### EXERCISE OBJECTIVE
Throughout the material below, count the lines that include the string "header", then report only the resulting number.

### EXTRACTED ENTRIES
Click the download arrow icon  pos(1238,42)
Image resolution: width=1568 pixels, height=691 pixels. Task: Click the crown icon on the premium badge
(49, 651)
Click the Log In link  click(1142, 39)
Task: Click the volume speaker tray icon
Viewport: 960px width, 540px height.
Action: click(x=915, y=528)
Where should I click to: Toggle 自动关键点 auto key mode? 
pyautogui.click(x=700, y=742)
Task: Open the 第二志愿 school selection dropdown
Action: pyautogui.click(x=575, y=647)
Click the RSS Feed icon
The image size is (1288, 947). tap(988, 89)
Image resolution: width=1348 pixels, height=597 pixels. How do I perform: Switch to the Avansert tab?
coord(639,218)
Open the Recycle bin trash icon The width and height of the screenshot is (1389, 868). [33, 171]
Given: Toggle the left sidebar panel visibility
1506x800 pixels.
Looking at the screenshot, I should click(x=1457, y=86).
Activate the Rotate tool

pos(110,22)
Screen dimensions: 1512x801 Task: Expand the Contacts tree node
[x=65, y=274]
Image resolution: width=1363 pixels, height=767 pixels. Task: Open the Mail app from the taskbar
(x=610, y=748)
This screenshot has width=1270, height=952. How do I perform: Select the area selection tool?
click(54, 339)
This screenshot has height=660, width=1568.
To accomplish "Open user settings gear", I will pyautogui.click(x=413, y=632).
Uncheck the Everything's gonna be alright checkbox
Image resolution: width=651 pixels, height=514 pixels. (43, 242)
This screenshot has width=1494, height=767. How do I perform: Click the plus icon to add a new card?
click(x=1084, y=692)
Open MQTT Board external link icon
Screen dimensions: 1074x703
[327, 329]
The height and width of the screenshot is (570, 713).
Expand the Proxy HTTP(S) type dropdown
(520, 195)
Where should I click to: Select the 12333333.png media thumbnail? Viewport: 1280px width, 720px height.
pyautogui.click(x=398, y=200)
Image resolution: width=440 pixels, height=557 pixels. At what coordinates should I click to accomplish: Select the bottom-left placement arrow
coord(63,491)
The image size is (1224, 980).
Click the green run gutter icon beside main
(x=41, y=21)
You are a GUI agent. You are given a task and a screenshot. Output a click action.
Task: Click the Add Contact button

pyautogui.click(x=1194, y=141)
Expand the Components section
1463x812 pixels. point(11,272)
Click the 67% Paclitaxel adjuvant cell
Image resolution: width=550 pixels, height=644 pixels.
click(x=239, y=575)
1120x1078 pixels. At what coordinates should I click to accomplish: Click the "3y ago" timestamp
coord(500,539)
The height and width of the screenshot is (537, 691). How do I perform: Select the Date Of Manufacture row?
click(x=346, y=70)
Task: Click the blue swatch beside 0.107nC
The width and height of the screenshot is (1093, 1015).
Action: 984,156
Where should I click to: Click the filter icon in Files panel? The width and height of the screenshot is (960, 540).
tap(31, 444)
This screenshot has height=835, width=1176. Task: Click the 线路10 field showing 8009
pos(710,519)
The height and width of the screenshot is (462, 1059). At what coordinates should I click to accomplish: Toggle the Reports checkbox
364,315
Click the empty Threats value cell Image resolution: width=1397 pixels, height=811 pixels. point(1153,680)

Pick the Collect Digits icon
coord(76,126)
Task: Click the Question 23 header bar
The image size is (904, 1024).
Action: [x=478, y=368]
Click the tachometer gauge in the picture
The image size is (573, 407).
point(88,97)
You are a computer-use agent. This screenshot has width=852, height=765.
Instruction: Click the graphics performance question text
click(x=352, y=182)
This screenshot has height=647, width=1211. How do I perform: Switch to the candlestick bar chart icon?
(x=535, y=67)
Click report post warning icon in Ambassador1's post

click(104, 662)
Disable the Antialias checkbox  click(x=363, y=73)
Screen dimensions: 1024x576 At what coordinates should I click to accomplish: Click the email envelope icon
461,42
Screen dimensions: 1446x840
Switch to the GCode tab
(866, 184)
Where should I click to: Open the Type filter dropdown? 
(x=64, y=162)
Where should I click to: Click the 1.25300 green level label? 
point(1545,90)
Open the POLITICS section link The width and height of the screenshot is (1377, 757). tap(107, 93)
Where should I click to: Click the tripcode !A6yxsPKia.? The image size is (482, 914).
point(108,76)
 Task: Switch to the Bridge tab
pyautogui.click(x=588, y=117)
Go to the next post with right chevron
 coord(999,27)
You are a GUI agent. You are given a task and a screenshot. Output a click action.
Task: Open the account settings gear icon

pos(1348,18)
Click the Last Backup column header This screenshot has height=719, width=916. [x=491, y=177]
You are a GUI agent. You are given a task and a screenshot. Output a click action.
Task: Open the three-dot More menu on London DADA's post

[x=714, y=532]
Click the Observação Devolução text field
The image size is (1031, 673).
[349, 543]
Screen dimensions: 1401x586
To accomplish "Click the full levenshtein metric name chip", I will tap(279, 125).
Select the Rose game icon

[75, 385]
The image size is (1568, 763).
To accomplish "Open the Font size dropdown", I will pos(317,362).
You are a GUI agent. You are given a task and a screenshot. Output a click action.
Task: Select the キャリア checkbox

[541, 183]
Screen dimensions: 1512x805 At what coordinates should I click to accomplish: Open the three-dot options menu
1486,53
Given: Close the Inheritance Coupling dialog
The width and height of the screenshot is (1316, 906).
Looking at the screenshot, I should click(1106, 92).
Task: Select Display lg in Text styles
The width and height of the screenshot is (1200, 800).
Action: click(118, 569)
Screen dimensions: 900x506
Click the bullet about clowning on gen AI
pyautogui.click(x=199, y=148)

### WRITTEN SOLUTION
2